BACKGROUND
               The NH married Ethel B~ on July 25, 1983, in Illinois. At the time of their marriage,
                  Ethel had six children, ranging in age from 15 to 29 years old. The marriage ended
                  in Ethel’s death on January 29, 2002.
               
               The NH died on May 31, 2008, while domiciled in Illinois. At the time of the NH’s
                  death, Ethel’s six children were all adults.
               
               As a result of the Special Disability Workload Project, the NH has been awarded Social
                  Security disability benefits effective September 1975 and is due an underpayment of
                  $153,554.32.
               
               Edna N~, the NH’s surviving mother, has filed a claim for payment of his underpayment.

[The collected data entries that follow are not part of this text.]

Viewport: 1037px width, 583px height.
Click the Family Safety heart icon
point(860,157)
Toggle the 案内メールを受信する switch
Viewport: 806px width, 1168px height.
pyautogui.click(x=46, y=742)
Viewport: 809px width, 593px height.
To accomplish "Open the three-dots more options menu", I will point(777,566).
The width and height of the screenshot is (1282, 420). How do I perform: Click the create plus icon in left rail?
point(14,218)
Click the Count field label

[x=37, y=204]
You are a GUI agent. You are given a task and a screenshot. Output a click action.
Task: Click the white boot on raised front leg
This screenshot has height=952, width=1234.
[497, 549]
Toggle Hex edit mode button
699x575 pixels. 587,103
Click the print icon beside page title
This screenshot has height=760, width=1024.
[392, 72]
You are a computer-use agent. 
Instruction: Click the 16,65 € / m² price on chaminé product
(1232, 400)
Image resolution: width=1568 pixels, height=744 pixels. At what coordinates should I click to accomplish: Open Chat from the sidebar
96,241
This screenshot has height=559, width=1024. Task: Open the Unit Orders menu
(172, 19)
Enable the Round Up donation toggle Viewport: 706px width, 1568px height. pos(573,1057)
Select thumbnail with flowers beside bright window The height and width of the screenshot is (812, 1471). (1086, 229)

                  Ethel’s six adult children have also filed a claim for the underpayment.
               
               DISCUSSION
               When an individual dies before a payment due under Title II is paid, payment of the
                  amount due is made in order of priority to persons described in § 204(d) of the Act.
                  The statute provides that, when no individual is entitled to benefits on the deceased
                  NH’s account at the time of his death, and there is no surviving spouse, an underpayment
                  is paid “to the person or persons, if any, determined by the Commissioner of Social
                  Security to be the child or children of the deceased individual (and, in case there
                  is more than one such child, in equal parts to each such child).” Section 204(d)(5)
                  of the Act; see also 20 C.F.R. § 404.503(b)(5). The deceased NH’s children are higher in priority than
                  the deceased NH’s parents. See Section 204(d)(5)-(6) of the Act; 20 C.F.R. § 404.503(b)(5)-(6).
               
               The regulations and POMS explain that, for purposes of distributions of underpayments
                  to a child, SSA uses the same definition of “child” as provided in § 216(e) or (h)[1] See 20 C.F.R. § 404.503(b)(5); POMS GN 02301.030(B)(2). Under § 216(e), the term “child” includes a “stepchild who has been such stepchild
                  for…not less than nine months immediately preceding the day on which such [insured]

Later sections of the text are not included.